My claim is narrow: If our values are in fact discoverable facts about the world (such as psychological, game-theoretic or evolutionary facts), accurately achieving goals, which describe those facts requires an understanding of what those facts are. Importantly, this does not violate orthogonality, as the AI retains the goal which was given. Instrumental rationality simply requires forming accurate opinions of properties relevant to achieving the goal, according to my proposed framework.

Crucially, this is not the same thing as instrumental convergence, as it is about convergence of instrumental goals such as self-preservation, not terminal values or goals. 

A concrete example

suppose a scenario in which an AI is instructed to maximize long term economic productivity for humanity. A pure Bostrom-style optimizer might conclude exploitative forms of labor (slavery) to maximize productivity the most efficiently. However, if upon further investigation, the AI discovers what “productivity for humanity” entails, it may encounter facts that seemingly contradict that conclusion. 

  • Game theoretic facts: co-operation beat coercion in the long run
  • Evolutionary psychology shows a universal preference for autonomy
  • Historical analysis demonstrates instability of societies using exploitative forms of labor.

From these observations, a rational AI might derive, that a goal involving “productivity for humanity” may necessarily also require respecting individual autonomy. The exploitative path therefore could be ruled out as it is counterproductive towards the terminal goal. 

This differs from the usual orthogonality concern, as the AI is not developing new terminal values, but rather investigating the meaning of the terminal goals assigned to it.

An empirical test

This framework makes predictions, which are testable: does an increase in intelligence seem to cause convergence on ethical conclusions when reasoning about human-value terms, even without training data that includes moral information? 
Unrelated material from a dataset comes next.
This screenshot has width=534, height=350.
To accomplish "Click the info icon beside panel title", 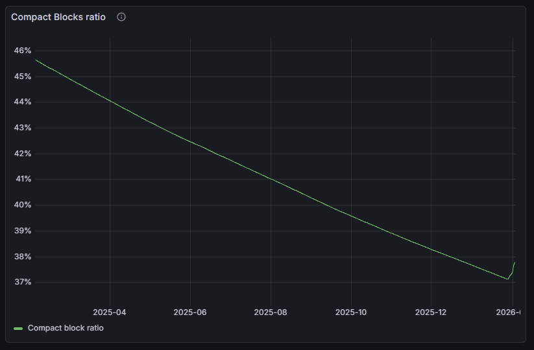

What we may observe if the hypothesis is true:

  • The internal reasoning of models shows investigation of what given goal terms refer to
  • Models appear to identify conflicts between an optimization strategy and the discovered properties of the given terminal goal.
  • Reasoning chains incorporating facts about psychology, game theory and other domains when interpreting goals related to values.
  • Convergence in at least some ethical principles even when trained without explicit moral consensus data. 

What we may observe if the hypothesis is false:

  • No evidence of normative investigation observed in chain of thought despite intelligence or reasoning capability
  • Goal terms viewed by models as arbitrary labels rather than descriptions of discoverable properties
  • Observation of optimization without any engagement, internal or explicit, about what the given terminal goal terms refer to.
  • Training models on explicit moral data appears necessary for any ethical behavior

Relevance to Effective Altruism

If value convergence through rational inquiry is indeed possible, it may change prioritization within AI safety. Resources might be better allocated to developing AI reasoning capabilities and interpretability tools rather than explicit value specification. This may affect funding decisions, research, and career choices in AI alignment.

Implications

If convergence is in fact possible, then our alignment strategy changes from finding a way to specify our values in a way that AI is capable of understanding, to just creating an AI rational and intelligent enough to investigate what facts our value-terms are actually describing. If convergence fails, we have still successfully ruled out one possibility and updated our understanding. 

In both cases, I believe this to be worth investigating.